Esta noche calurosa

Esta noche calurosa conduzco mi coche por las calles de Marbella, dirigiéndome al hotel en donde me encontraré con ella.

En una ciudad como esta, de playas tan hermosas, y donde tantos turistas vienen a pasar sus vacaciones, no es difícil encontrar una chica en un bar con quien pasar una noche llena de sudor y gemidos. Pero muchas de esas chicas no son más que unas amateurs.

Por eso siempre he preferido las escorts, que saben los secretos del placer y la complacencia. Y las escorts en Marbella son las mejores.

Han pasado un par de minutos, ya estoy en la habitación, bastante espaciosa, acostado en la cama. Ella, en frente de mí, está vestida con ropa interior de encaje de color rojo, con líneas de tela que recorren su cuerpo de forma sugestiva. A través del encaje puedo adivinar su pecho y la forma de su coño, que puede llegar incluso a ser más excitante que verlo completamente desnudo. Con sus manos suaves me acaricia la parte de atrás del cuello mientras me besa. Sus labios están húmedos y son muy suaves. Su boca se mueve con soltura. Nuestras lenguas se encuentran y juegan un poco mientras ella también me acaricia el pecho, y su boca baja de mis labios hasta mi cuello, las clavículas, y ahora el pecho.

En este punto me tomo un momento para cerrar los ojos y respirar hondo, sintiendo como la sangre se agolpa en mi entrepierna, y una sensación maravillosa se concentra en la boca de mi estómago. Esos labios maravillosos, y su pelo cayendo sobre mi cuerpo me llevan a otro planeta.

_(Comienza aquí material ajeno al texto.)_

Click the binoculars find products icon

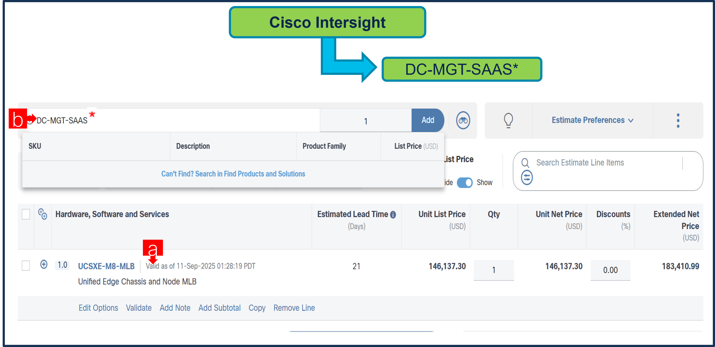pos(463,120)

Sahsa se recoge el pelo en una coleta. Me quita la camisa, me abre el cinturón y me quita los pantalones, dejándome completamente desnudo, con mi sexo duro, suplicante por ella.

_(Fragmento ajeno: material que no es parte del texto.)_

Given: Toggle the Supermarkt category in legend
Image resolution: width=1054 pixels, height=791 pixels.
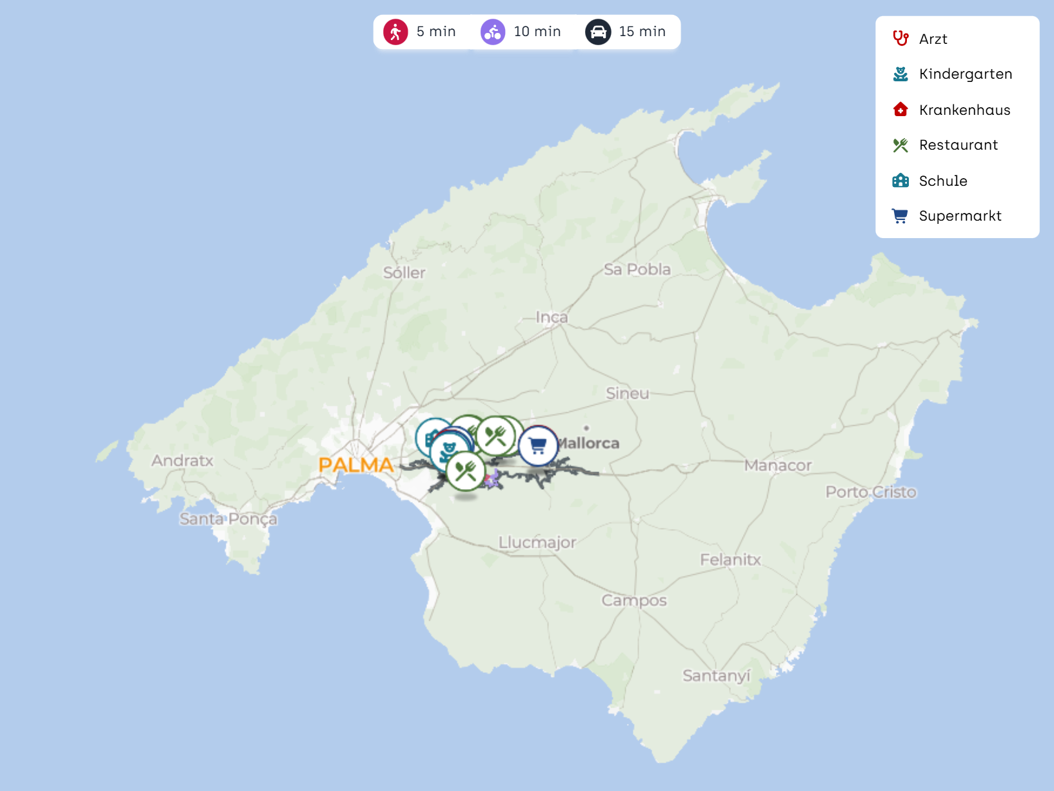Looking at the screenshot, I should coord(960,216).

Con sus manos suaves pasa desde el ombligo hasta el falo, acariciándolo. Acaricia los testículos, acaricia la carne dura. Es entonces cuando su boca se acerca. Siento su respiración tan cerca. Lentamente me introduce en su boca.

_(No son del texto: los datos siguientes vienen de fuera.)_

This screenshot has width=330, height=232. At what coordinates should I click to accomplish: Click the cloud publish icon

Con esa misma boca bendecida con la que me estaba volviendo loco al besarme, hace que entre y que salga, lentamente. Toda mi energía se agolpa en mi entrepierna mientras ella lo chupa, lo lame, lo engulle, y se apodera de mí.

Ella sabe que estoy listo para más violencia, y aumenta la velocidad, masturbándome, besándome, lamiéndome.

Justo cuando estoy a punto de correrme le digo que se detenga, que quiero acabar estando dentro de ella.

Con la boca me pone un preservativo y se sube sobre mí. Sus manos suaves se clavan en mi pecho, su entrepierna se agolpa con la mía; siento que estoy tan adentro que he sido tragado por completo; ella con sus piernas fuertes sube y baja. Se siente tan húmedo y tan divino que no puedo aguantar mucho más. y cuando me corro, siento que me aprieta con sus músculos pélvicos, que me exprime por completo.

Un beso con lengua hace que vuelva a la tierra luego de haber viajado al espacio, y no puedo evitar pensar que las Escorts en Marbella son las mejores.